> Instructions to follow
Nothing but the lines from the one containing "Home (37, 28)" through the last line of the entries should appear in the output, each verbatim.

> Data extract
- Opening Delimiter -
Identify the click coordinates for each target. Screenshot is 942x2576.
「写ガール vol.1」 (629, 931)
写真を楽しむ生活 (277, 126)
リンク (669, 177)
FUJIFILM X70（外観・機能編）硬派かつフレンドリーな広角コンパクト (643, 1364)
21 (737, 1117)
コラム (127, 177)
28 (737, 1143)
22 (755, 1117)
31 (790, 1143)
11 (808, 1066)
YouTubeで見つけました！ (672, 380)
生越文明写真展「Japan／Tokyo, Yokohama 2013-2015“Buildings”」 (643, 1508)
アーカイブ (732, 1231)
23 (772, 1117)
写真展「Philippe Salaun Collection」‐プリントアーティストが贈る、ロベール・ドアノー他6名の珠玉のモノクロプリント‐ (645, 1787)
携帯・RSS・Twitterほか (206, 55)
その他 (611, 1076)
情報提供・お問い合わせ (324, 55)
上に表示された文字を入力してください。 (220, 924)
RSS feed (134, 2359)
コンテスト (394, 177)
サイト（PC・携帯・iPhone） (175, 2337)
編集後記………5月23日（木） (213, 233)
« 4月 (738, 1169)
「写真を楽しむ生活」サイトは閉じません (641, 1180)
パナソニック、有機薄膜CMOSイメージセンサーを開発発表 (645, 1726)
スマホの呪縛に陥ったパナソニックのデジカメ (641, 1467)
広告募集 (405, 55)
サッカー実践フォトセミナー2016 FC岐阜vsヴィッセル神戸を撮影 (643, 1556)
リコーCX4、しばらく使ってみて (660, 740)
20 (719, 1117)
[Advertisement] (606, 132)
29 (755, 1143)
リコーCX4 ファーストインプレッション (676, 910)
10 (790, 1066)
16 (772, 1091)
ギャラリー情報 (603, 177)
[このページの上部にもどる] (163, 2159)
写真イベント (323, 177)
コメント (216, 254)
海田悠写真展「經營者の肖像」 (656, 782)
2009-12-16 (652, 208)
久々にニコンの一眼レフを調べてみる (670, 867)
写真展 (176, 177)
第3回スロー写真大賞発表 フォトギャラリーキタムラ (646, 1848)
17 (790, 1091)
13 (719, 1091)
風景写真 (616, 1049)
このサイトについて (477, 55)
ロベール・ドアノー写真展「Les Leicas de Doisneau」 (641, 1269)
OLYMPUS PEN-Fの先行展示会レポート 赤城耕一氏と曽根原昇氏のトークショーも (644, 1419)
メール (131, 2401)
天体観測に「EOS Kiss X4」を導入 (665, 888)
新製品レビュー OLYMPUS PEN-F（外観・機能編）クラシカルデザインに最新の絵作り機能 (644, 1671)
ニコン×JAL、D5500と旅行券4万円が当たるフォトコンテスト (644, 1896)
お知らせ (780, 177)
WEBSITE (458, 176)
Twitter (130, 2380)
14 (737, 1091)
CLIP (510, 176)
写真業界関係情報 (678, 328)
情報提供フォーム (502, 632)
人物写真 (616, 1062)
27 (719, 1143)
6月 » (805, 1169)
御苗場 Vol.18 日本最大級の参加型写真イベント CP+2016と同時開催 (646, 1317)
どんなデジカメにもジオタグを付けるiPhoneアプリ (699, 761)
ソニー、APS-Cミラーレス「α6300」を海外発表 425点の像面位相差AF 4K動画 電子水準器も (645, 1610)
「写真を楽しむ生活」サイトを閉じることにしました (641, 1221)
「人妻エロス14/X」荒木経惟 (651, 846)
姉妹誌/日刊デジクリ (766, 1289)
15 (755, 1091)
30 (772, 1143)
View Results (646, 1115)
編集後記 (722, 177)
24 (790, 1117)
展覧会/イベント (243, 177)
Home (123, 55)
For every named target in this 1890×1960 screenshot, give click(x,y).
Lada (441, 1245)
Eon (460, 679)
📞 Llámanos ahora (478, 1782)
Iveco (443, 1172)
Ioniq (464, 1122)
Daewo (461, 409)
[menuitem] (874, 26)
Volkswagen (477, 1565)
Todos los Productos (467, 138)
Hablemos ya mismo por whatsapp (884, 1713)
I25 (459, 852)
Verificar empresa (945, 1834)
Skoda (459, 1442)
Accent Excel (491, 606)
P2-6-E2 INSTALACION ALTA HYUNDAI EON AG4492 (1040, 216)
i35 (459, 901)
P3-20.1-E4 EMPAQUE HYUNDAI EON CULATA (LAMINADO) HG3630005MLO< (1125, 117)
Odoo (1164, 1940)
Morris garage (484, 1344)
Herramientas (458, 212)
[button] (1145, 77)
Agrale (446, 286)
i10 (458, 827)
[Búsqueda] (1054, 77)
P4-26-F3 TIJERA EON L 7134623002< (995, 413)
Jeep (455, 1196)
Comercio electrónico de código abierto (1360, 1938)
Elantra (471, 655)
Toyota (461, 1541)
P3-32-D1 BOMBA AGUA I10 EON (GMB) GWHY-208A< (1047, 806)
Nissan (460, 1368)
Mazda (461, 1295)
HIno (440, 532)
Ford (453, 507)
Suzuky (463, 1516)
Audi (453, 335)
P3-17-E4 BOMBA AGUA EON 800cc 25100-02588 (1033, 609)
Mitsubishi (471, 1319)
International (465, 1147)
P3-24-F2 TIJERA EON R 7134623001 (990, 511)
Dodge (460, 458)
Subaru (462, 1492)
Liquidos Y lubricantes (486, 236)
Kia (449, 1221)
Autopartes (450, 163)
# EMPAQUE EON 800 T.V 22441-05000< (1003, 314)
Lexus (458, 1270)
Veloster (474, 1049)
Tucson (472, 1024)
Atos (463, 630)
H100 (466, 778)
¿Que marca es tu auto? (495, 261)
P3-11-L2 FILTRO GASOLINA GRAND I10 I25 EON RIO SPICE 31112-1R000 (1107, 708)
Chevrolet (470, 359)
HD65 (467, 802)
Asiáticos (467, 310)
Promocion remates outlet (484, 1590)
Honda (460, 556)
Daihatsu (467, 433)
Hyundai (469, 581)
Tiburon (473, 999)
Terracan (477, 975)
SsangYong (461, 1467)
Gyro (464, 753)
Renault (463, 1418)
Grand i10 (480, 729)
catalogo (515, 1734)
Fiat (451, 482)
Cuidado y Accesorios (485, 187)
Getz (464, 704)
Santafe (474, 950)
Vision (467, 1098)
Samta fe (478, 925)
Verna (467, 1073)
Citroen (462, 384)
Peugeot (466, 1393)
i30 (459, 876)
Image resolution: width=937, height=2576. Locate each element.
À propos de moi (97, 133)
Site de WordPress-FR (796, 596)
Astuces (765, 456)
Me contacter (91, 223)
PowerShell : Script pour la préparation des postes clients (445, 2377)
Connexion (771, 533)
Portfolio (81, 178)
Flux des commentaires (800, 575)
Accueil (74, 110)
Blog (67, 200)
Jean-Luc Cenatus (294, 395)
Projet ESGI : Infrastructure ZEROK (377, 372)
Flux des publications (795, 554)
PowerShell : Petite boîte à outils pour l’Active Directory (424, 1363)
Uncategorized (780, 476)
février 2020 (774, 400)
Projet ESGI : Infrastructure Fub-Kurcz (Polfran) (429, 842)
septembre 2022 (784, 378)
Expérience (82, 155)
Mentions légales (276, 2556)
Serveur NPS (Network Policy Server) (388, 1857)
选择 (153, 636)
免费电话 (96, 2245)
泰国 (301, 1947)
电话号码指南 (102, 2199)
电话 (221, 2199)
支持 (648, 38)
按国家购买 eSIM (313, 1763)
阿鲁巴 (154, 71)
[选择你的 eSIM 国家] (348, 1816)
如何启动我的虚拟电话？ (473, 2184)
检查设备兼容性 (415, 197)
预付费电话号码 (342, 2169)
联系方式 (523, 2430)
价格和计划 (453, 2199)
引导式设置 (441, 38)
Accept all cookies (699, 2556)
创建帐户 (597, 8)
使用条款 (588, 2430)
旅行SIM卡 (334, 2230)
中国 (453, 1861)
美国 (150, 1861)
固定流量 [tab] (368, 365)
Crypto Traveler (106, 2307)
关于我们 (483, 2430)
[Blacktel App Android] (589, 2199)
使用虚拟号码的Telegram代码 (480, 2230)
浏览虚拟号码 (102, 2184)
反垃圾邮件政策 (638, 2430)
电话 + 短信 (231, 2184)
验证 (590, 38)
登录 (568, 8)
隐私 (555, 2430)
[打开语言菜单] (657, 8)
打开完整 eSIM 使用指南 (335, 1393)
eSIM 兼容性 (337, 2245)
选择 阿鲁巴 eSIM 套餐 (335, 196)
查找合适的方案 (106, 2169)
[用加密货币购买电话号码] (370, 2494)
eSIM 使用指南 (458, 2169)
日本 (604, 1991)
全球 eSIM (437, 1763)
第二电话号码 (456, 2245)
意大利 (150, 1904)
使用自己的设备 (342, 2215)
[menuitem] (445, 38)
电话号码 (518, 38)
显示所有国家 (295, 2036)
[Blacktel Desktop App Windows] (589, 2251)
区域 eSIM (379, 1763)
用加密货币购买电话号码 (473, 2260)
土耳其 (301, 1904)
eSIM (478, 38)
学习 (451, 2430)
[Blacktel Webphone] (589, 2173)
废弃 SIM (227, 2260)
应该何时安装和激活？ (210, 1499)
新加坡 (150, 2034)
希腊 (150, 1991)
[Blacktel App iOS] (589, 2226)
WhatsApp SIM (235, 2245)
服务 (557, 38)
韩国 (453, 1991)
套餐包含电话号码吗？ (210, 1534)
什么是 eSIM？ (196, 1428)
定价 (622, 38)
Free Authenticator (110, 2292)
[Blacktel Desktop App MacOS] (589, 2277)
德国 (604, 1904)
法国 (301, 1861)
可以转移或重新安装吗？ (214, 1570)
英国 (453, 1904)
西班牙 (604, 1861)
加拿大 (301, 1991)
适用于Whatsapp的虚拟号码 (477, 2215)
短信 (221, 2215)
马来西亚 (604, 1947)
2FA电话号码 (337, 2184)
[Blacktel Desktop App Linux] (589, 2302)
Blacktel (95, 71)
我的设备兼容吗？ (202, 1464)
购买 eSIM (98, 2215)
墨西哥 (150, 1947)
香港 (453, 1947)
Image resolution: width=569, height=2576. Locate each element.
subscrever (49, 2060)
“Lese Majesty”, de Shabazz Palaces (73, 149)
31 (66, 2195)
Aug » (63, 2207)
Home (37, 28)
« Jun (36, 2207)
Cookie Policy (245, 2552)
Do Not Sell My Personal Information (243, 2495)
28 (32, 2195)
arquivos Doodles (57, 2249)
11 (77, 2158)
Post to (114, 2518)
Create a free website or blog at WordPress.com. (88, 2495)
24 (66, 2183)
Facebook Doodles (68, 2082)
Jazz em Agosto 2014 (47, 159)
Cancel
- Closing Delimiter -
> Exercise response
Home (37, 28)
« Jun (36, 2207)
Cookie Policy (245, 2552)
Do Not Sell My Personal Information (243, 2495)
28 (32, 2195)
arquivos Doodles (57, 2249)
11 (77, 2158)
Post to (114, 2518)
Create a free website or blog at WordPress.com. (88, 2495)
24 (66, 2183)
Facebook Doodles (68, 2082)
Jazz em Agosto 2014 (47, 159)
Cancel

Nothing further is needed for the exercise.